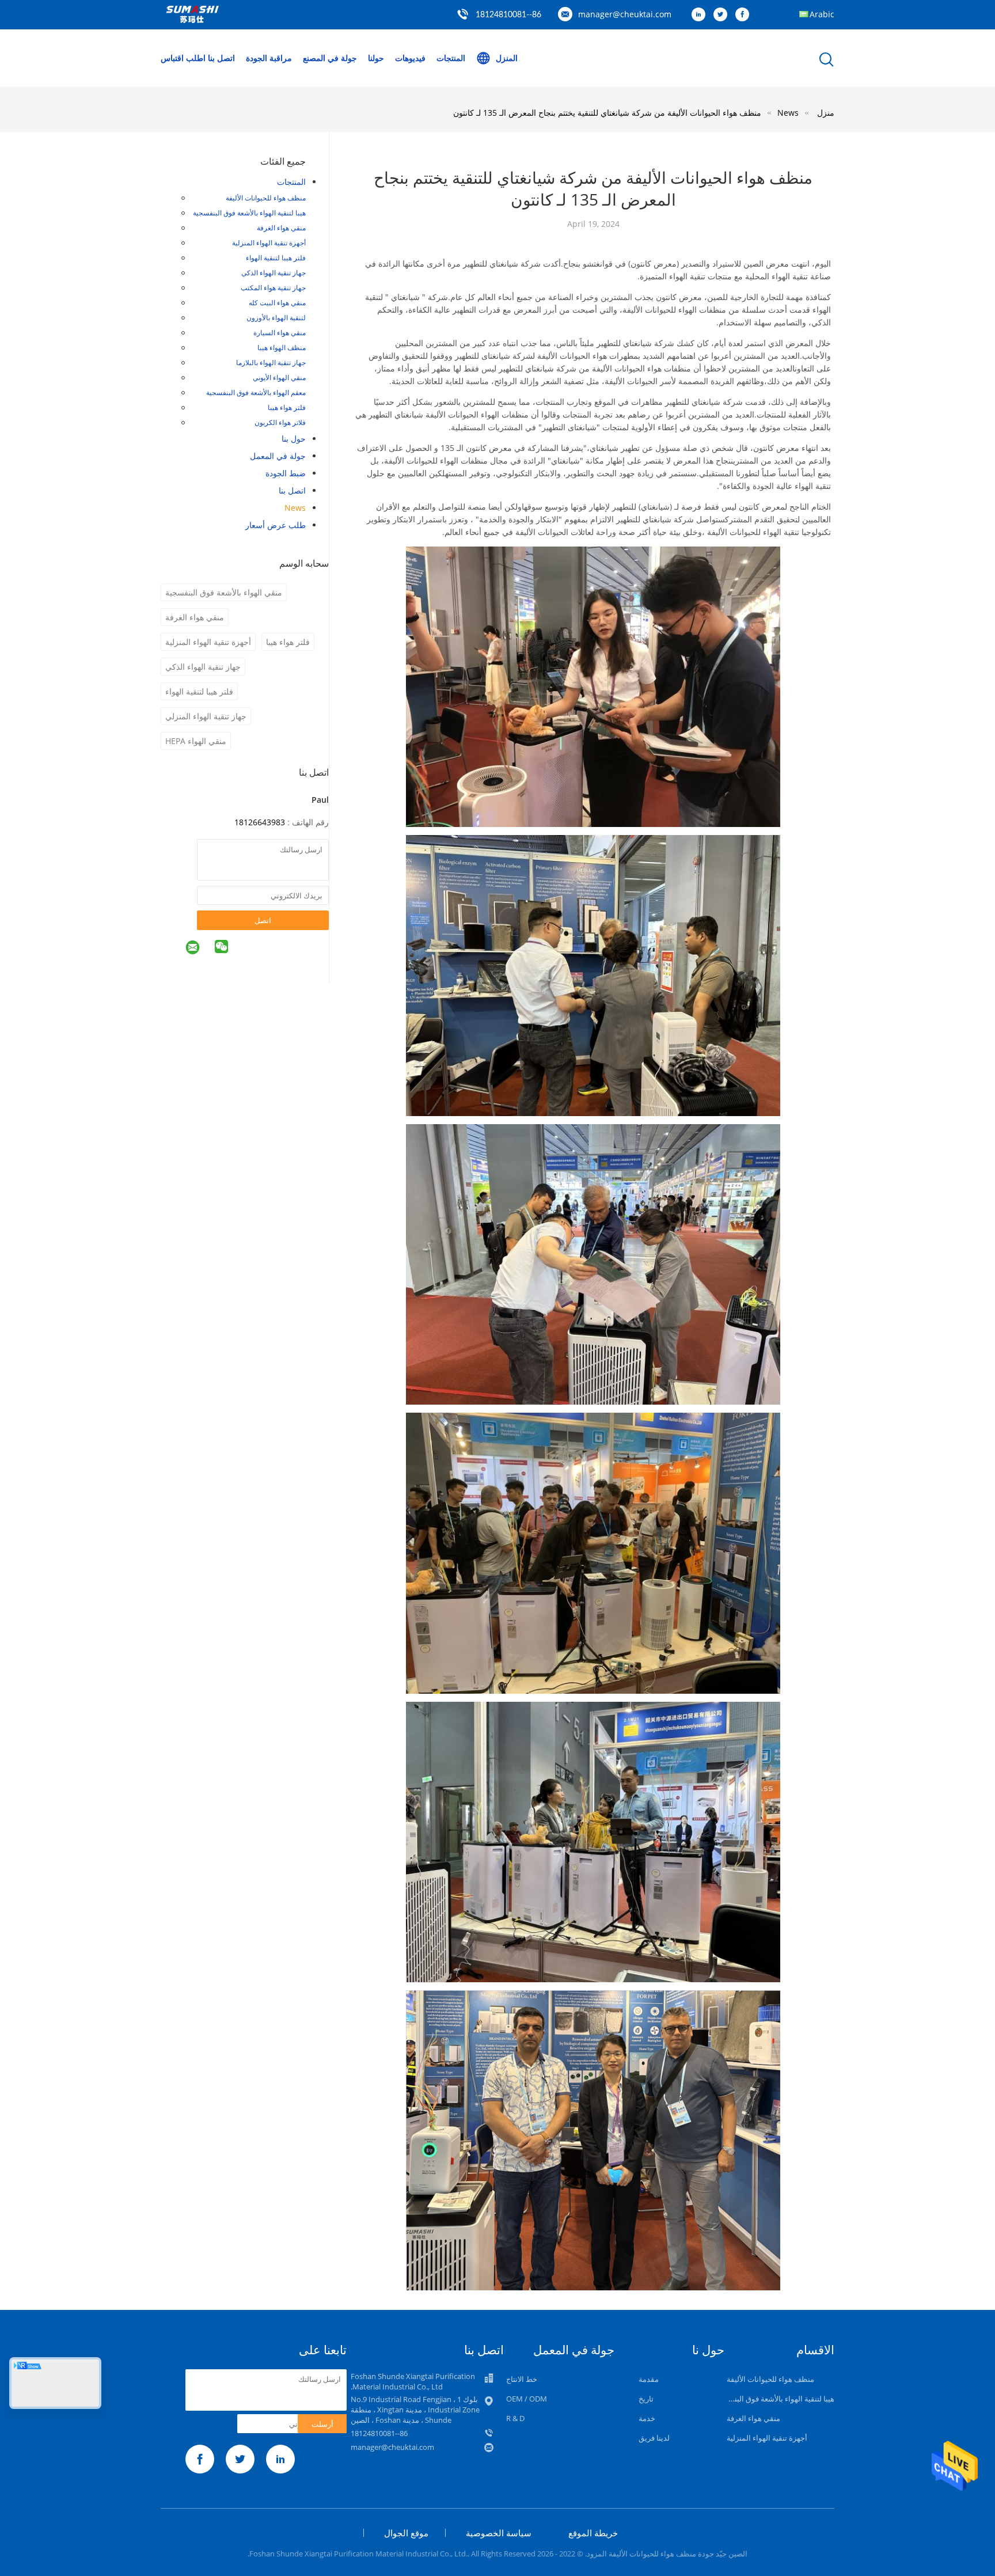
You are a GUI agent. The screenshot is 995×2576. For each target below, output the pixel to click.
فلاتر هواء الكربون (280, 422)
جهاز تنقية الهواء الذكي (273, 273)
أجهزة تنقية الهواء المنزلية (269, 243)
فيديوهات (410, 57)
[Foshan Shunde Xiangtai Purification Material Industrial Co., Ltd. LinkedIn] (701, 15)
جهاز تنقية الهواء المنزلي (205, 716)
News (295, 507)
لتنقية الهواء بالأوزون (276, 318)
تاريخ (646, 2398)
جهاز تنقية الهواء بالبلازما (271, 362)
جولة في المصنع (330, 57)
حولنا (376, 57)
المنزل (507, 57)
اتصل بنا (221, 57)
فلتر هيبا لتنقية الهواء (276, 258)
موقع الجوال (406, 2533)
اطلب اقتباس (183, 57)
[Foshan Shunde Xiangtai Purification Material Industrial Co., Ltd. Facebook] (745, 15)
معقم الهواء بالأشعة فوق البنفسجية (256, 392)
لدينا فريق (654, 2438)
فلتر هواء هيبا (287, 407)
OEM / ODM (526, 2398)
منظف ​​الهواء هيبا (281, 347)
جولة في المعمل (278, 455)
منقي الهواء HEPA (195, 740)
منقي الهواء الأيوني (279, 377)
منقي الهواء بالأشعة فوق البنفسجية (223, 592)
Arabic (822, 14)
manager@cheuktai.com (624, 14)
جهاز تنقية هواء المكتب (273, 288)
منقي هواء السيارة (279, 332)
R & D (515, 2418)
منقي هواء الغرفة (281, 228)
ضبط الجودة (285, 473)
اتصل (263, 920)
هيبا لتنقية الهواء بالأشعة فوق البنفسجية (249, 213)
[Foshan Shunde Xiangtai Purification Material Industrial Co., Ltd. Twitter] (723, 15)
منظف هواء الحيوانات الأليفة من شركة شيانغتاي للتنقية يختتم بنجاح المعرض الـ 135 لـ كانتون (607, 112)
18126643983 (259, 822)
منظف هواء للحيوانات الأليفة (266, 198)
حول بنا (294, 438)
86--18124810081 (508, 15)
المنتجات (450, 57)
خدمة (647, 2418)
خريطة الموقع (593, 2533)
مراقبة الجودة (269, 57)
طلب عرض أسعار (275, 524)
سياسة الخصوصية (498, 2533)
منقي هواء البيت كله (277, 303)
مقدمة (649, 2379)
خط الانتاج (521, 2379)
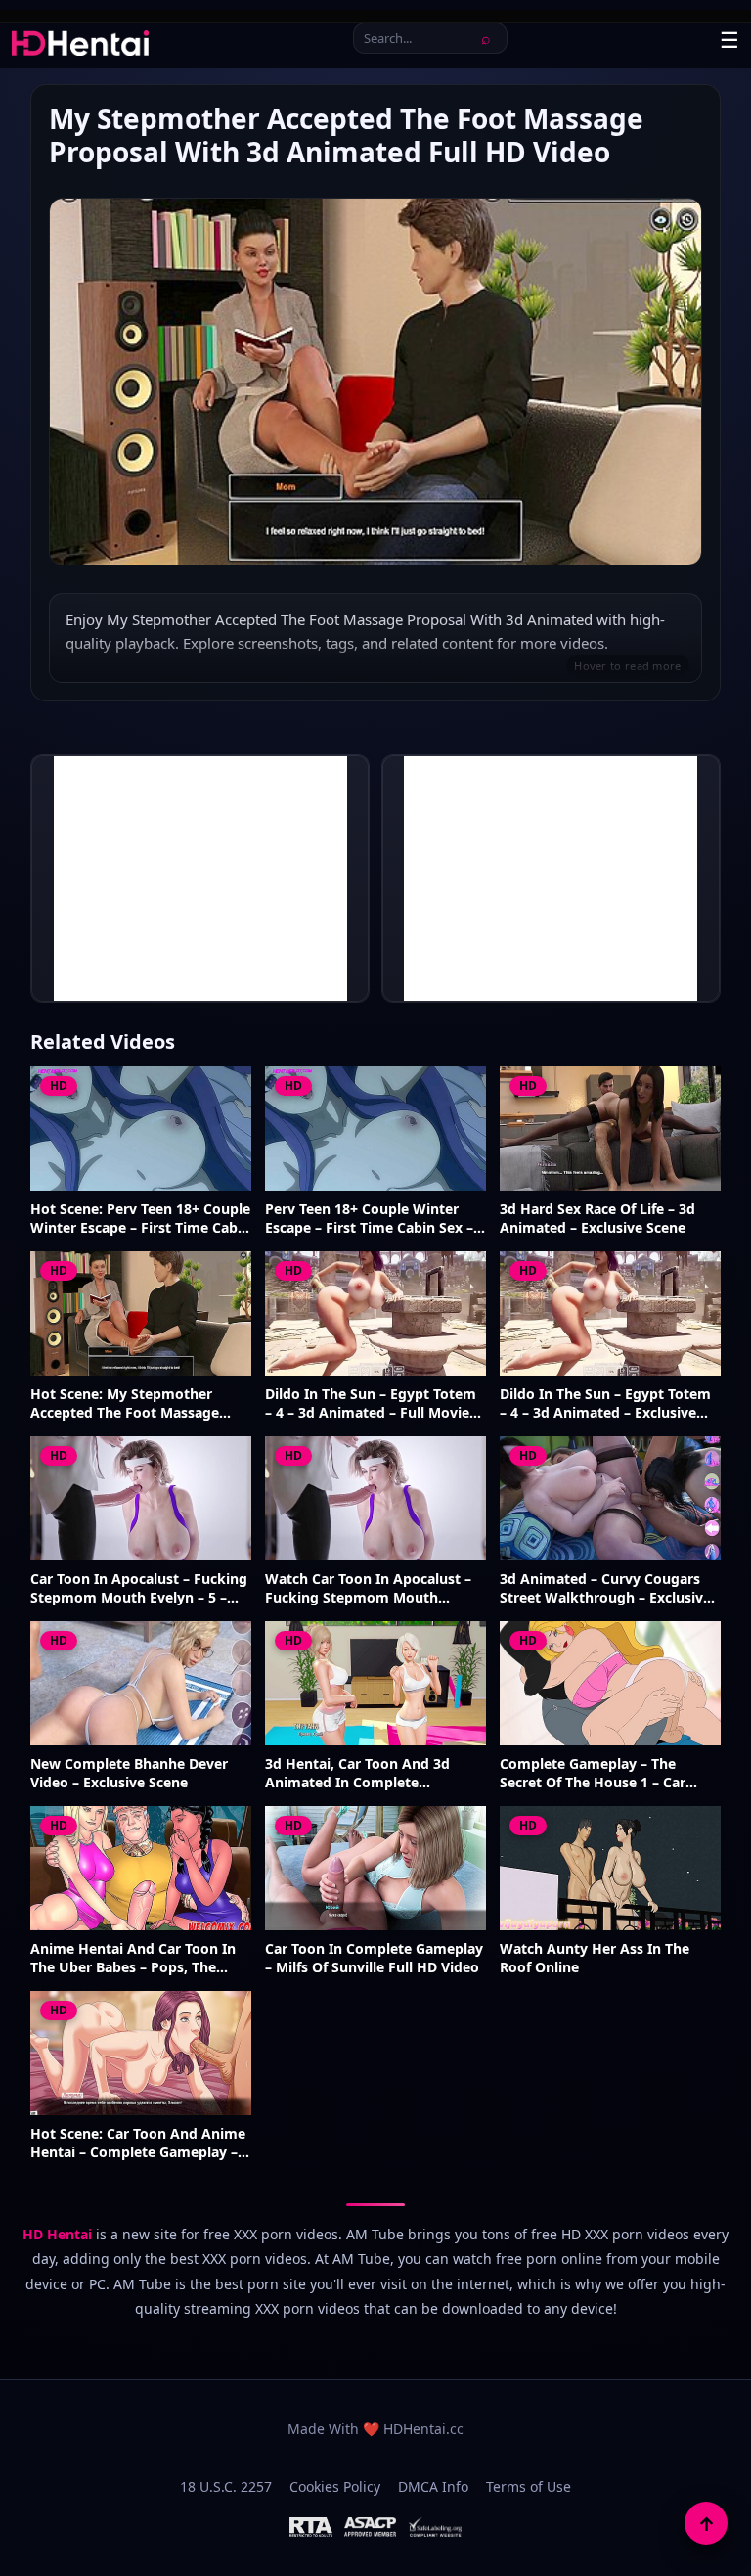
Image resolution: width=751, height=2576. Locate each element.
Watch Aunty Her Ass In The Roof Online (594, 1958)
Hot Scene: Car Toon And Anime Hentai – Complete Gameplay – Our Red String (137, 2143)
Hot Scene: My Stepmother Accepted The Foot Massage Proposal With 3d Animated (124, 1404)
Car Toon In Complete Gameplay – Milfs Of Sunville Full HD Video (374, 1958)
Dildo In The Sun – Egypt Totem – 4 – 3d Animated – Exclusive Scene (605, 1404)
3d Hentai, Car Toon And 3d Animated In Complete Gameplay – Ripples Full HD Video (357, 1773)
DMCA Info (433, 2486)
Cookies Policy (334, 2486)
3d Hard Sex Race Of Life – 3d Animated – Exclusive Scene (597, 1218)
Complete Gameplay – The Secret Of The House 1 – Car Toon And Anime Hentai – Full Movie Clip (600, 1773)
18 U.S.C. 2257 (226, 2486)
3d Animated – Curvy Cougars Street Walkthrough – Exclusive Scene (605, 1588)
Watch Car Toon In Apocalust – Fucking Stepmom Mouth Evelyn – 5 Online (368, 1588)
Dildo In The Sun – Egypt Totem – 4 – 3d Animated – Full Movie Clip (370, 1404)
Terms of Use (528, 2486)
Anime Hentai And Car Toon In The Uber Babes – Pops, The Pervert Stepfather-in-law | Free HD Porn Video (138, 1958)
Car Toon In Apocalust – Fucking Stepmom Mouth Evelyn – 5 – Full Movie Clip (138, 1588)
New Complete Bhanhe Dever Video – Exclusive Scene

WORK REQUEST. Search the records for the string "each", and copy every line that holds it.

RESULT.
You are a GUI agent. The screenshot is 995×2576. For each target below, output the pixel to click.
Image resolution: width=751, height=2576. Locate each element.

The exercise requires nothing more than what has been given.